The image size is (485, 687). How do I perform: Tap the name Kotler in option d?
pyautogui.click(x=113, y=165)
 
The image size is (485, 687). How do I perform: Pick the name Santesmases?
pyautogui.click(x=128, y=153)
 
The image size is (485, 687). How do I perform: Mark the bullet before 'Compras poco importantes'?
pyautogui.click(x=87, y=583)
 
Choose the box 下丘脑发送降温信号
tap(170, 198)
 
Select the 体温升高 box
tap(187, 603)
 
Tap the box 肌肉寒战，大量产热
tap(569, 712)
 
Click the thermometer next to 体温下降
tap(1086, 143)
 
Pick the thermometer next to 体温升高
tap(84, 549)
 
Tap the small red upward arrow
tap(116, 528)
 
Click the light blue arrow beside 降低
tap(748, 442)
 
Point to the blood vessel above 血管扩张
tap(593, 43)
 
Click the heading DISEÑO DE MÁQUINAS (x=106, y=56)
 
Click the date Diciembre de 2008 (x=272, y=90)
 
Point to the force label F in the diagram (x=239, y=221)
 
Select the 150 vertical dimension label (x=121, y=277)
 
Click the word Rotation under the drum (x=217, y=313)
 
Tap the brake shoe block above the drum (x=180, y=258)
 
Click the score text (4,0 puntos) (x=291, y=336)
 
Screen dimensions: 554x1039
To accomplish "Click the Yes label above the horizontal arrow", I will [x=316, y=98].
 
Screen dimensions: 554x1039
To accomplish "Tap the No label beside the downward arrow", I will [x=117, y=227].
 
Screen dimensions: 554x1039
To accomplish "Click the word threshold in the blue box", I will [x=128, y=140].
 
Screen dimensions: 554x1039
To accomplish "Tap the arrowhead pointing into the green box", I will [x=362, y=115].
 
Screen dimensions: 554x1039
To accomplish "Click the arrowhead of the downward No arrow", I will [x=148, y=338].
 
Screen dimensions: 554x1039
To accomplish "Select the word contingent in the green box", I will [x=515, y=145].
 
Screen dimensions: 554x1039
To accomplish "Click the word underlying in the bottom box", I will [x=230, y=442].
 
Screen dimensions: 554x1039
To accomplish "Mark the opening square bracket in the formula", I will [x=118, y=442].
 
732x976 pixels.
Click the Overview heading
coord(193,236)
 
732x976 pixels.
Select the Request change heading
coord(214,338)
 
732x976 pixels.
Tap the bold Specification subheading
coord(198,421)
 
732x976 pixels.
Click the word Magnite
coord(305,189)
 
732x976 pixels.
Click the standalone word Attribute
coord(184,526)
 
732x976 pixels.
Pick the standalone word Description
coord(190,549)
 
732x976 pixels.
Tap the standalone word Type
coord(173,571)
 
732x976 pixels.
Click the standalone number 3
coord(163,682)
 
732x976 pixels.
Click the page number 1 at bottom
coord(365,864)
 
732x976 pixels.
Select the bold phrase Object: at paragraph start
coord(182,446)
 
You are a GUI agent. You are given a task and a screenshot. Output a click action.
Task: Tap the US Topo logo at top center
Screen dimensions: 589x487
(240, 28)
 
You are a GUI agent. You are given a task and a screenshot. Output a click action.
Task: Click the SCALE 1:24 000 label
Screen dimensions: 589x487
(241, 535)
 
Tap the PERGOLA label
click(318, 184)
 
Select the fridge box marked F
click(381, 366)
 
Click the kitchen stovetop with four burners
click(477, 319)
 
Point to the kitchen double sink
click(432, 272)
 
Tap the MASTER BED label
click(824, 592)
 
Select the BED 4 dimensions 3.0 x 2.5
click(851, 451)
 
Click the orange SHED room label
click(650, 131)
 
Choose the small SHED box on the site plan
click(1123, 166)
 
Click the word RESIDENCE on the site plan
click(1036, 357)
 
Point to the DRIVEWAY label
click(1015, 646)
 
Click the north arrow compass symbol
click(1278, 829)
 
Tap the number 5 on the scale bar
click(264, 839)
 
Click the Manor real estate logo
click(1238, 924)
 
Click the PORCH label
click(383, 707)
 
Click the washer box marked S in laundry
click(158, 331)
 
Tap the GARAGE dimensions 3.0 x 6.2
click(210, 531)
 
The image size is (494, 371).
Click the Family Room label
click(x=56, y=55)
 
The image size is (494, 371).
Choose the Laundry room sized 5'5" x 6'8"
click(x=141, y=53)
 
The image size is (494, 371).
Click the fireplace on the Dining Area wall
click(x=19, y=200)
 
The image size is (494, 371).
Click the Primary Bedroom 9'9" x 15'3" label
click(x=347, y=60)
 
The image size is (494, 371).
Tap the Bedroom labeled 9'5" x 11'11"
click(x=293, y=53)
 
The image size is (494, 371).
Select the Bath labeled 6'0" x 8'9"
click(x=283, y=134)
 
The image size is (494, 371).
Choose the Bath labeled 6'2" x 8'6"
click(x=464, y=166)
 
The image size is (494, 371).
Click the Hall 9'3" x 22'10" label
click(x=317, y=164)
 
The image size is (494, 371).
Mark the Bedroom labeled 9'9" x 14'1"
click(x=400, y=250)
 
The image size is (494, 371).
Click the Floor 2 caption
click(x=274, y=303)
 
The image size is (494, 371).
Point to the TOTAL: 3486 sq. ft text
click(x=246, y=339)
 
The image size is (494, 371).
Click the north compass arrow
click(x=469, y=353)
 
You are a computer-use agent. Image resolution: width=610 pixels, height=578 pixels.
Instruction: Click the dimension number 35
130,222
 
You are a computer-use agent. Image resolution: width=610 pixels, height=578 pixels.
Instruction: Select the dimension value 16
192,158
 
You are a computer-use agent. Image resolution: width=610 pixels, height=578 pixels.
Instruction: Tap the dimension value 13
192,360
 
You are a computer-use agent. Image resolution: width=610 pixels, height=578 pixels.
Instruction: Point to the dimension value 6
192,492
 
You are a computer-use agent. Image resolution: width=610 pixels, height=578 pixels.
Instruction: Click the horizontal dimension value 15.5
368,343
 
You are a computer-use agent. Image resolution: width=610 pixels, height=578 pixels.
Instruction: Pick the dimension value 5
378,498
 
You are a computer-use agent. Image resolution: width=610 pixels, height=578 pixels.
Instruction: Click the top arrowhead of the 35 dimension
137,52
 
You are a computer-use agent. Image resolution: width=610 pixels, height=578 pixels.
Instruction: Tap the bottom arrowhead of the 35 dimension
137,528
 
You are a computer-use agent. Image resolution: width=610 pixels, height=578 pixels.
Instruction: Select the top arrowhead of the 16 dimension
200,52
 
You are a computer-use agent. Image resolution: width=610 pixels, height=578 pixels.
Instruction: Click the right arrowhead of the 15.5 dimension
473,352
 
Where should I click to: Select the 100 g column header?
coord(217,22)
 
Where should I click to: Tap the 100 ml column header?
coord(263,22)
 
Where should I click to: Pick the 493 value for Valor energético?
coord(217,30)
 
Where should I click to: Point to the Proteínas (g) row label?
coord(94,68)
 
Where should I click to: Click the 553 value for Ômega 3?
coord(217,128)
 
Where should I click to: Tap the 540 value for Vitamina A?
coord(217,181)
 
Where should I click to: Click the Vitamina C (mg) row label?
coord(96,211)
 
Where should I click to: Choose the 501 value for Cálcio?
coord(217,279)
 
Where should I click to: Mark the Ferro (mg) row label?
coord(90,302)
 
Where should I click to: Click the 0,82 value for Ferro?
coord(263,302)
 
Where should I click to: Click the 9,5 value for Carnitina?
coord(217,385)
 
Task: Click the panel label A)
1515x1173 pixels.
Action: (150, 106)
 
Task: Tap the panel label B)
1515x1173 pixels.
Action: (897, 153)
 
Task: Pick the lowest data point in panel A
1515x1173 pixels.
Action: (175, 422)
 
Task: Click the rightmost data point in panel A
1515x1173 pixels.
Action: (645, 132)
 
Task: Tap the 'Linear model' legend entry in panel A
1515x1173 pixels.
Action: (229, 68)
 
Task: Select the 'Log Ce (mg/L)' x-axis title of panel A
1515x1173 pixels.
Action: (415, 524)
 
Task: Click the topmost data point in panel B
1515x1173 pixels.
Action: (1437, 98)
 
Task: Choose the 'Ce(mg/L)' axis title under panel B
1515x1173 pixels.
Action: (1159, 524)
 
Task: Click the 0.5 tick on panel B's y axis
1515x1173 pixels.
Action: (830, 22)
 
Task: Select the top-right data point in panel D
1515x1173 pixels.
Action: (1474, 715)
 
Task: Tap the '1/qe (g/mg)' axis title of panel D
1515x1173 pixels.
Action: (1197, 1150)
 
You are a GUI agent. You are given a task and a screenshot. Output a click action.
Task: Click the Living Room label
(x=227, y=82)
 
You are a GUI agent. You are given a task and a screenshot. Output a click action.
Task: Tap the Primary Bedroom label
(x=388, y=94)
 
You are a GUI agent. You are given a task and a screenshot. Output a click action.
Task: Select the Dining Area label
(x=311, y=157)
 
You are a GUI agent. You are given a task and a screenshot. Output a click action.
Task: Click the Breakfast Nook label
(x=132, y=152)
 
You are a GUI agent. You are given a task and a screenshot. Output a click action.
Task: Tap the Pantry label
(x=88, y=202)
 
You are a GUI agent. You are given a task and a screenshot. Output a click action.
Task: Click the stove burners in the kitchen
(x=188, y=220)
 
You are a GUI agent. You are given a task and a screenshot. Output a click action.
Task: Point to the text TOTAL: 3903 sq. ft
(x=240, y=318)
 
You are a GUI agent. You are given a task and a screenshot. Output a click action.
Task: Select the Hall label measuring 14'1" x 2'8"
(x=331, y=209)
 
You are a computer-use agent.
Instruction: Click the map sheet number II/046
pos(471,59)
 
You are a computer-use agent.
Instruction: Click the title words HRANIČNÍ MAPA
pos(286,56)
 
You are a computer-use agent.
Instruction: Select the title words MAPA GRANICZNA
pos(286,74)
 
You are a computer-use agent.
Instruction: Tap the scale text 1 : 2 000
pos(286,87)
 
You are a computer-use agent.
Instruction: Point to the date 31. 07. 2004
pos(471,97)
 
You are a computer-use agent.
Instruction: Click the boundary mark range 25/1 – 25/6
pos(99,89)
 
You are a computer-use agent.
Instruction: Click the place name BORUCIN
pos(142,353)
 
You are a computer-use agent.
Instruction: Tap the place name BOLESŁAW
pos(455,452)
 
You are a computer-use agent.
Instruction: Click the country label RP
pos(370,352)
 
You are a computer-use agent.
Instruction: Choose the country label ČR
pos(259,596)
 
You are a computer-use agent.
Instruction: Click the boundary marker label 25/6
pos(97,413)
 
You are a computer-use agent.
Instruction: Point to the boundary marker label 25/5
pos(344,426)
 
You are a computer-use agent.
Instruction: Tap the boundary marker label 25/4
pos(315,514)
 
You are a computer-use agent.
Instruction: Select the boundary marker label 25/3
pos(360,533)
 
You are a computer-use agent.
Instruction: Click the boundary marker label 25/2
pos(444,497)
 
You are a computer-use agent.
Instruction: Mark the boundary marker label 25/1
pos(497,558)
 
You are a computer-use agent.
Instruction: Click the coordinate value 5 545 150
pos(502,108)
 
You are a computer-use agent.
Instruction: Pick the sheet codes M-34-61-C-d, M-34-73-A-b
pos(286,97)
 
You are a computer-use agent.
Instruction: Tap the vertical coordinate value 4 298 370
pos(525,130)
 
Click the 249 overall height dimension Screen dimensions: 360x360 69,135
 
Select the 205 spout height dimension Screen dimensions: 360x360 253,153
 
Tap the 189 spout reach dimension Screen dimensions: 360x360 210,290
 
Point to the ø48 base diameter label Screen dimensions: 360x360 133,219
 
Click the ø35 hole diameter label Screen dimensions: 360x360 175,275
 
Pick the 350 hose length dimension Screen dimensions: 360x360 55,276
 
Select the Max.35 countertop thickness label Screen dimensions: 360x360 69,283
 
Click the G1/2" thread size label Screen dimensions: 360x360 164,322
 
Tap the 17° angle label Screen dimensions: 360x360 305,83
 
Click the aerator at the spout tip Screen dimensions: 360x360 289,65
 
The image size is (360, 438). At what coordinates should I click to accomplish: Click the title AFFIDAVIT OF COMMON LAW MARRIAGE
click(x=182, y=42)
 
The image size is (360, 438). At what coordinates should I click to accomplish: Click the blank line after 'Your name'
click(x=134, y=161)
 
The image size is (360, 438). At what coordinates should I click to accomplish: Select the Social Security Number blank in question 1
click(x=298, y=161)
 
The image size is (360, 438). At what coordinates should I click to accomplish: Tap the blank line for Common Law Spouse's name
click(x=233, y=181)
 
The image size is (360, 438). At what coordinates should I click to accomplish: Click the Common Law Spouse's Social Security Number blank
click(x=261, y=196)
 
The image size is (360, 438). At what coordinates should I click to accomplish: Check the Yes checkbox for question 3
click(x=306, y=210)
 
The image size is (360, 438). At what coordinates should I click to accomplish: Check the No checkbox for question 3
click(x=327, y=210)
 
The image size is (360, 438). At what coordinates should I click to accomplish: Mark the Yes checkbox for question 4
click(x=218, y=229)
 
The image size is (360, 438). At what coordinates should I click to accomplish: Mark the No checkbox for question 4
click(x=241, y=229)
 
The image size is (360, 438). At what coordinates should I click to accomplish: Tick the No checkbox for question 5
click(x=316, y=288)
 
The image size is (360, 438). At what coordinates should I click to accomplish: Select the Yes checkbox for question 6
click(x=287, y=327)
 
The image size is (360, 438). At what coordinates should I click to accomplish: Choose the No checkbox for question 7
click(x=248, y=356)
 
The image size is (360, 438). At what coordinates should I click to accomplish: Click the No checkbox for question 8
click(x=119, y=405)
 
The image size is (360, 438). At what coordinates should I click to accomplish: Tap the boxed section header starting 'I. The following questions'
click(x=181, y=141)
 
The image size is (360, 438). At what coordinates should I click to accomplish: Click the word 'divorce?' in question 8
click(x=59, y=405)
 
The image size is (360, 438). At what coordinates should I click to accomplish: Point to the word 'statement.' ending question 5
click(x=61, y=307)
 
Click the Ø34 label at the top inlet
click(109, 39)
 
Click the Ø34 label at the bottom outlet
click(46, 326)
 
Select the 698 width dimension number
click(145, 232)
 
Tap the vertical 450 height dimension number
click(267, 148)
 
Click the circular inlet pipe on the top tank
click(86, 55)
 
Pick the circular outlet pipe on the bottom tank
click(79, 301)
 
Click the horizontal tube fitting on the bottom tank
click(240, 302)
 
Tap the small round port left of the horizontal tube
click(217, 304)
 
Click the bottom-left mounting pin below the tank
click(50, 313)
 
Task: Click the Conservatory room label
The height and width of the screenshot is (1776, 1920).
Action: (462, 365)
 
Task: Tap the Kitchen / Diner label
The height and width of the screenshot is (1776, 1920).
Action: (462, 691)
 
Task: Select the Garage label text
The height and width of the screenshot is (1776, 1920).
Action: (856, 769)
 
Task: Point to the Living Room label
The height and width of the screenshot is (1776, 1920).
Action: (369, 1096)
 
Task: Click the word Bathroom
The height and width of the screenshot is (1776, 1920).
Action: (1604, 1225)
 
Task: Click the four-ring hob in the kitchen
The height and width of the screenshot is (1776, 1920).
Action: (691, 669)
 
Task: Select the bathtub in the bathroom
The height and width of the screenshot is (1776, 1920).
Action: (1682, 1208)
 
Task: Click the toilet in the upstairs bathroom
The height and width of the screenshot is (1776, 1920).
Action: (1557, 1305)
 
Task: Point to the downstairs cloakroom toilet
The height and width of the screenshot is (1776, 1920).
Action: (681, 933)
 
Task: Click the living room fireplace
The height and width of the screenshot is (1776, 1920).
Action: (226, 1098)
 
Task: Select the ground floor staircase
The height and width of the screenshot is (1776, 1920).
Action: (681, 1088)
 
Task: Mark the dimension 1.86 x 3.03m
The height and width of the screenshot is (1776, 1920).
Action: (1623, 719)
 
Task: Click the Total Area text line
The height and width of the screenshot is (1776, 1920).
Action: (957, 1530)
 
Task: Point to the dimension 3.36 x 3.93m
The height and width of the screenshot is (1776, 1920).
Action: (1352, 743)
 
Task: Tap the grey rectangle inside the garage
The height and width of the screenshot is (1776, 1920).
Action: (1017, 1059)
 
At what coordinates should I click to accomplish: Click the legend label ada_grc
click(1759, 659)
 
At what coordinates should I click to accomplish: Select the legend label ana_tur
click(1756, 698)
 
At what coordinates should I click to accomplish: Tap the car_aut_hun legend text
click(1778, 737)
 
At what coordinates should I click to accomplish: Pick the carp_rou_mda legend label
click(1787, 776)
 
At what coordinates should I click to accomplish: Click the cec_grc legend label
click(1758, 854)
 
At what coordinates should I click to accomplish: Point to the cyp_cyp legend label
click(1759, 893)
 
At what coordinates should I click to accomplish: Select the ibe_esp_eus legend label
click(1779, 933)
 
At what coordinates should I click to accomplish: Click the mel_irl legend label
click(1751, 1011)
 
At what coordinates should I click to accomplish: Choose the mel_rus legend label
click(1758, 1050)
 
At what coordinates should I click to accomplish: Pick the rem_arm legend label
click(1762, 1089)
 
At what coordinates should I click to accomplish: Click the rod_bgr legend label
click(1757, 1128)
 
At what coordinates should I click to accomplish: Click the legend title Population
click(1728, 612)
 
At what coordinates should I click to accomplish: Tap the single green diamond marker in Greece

═══

- **What is required**
Find every line in the entries above that contains the word "beside", and copy each one.

- **Final answer**
Click the light blue arrow beside 降低
To accomplish "Tap the No label beside the downward arrow", I will [x=117, y=227].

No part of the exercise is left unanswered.